**Task directions**: Here, set down only the lines between the line that contains "Close the ChatBot terminal tab" and the final line of the material, both included, exactly as written. Skip the pictures.

**Extracted entries**:
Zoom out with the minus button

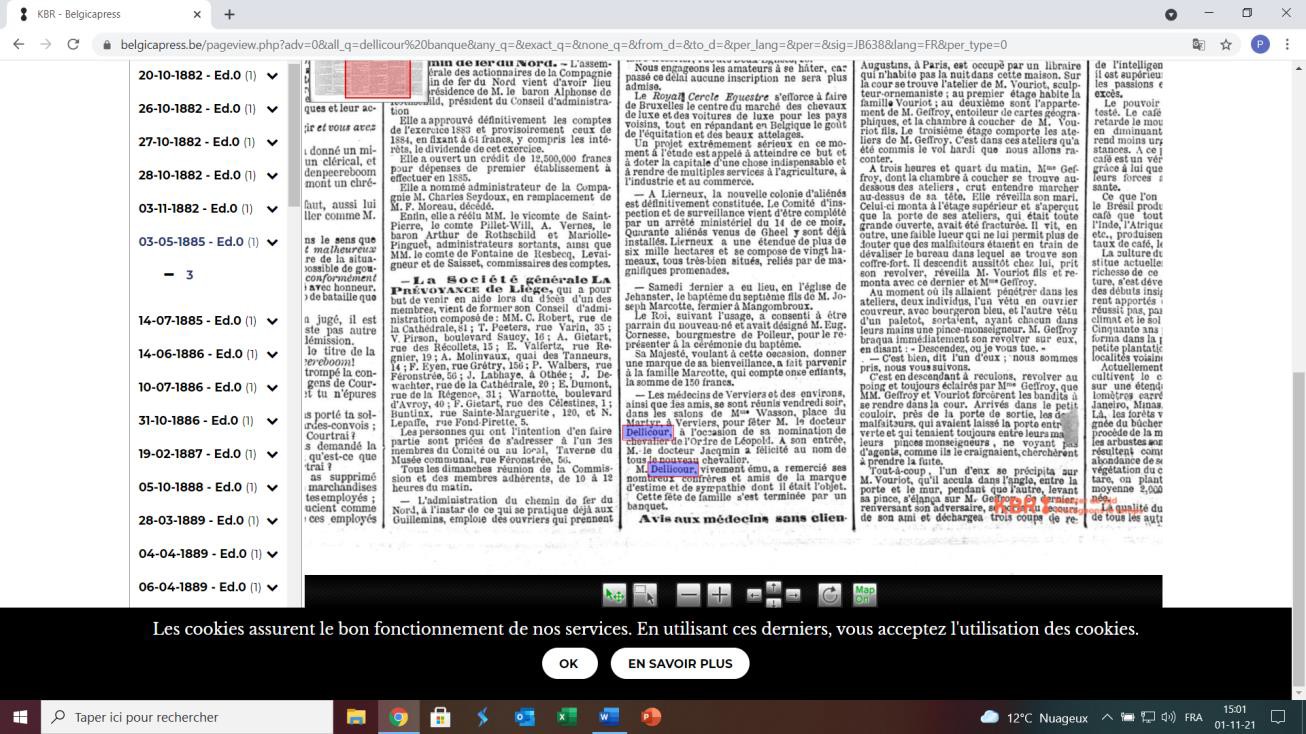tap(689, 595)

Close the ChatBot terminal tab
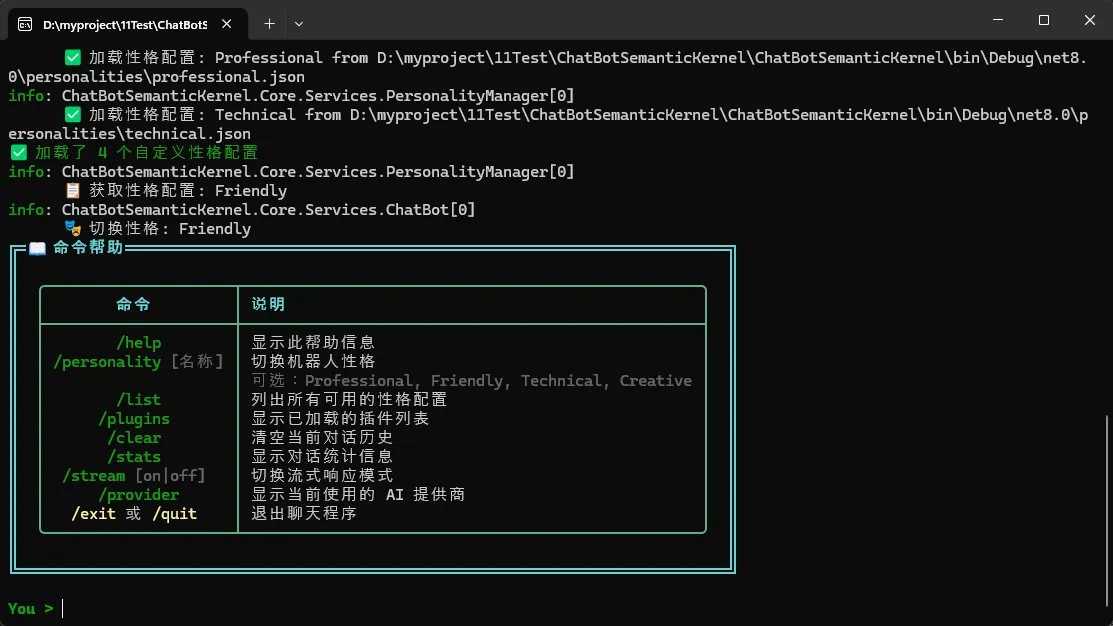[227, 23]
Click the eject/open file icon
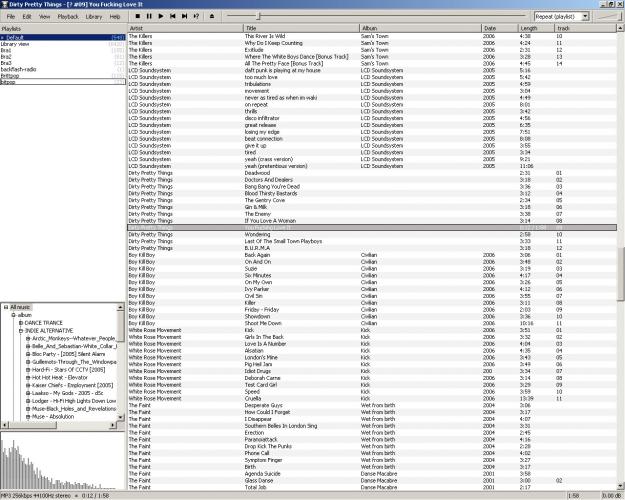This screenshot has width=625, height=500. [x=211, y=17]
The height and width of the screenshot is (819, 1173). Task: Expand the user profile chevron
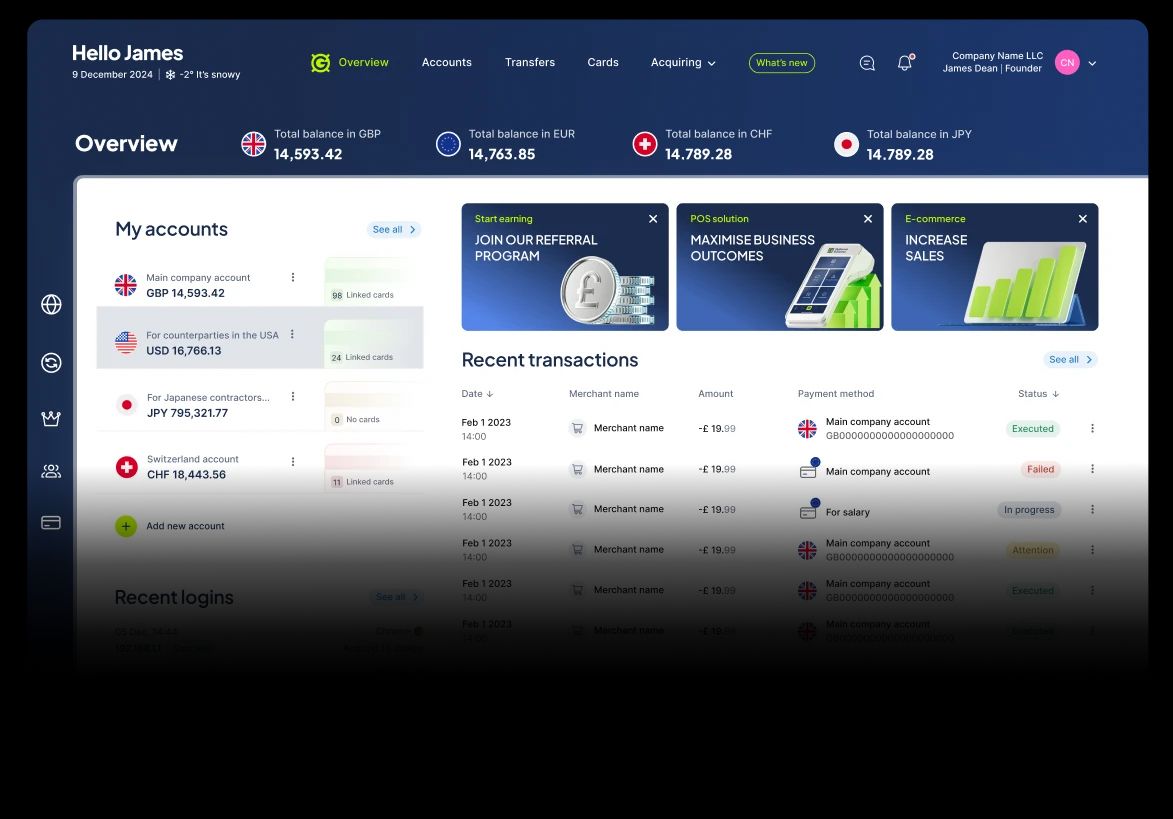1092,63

**Task solution**:
Close the ChatBot terminal tab
[227, 23]
Click the eject/open file icon
This screenshot has width=625, height=500. [x=211, y=17]
The height and width of the screenshot is (819, 1173). Task: Expand the user profile chevron
1092,63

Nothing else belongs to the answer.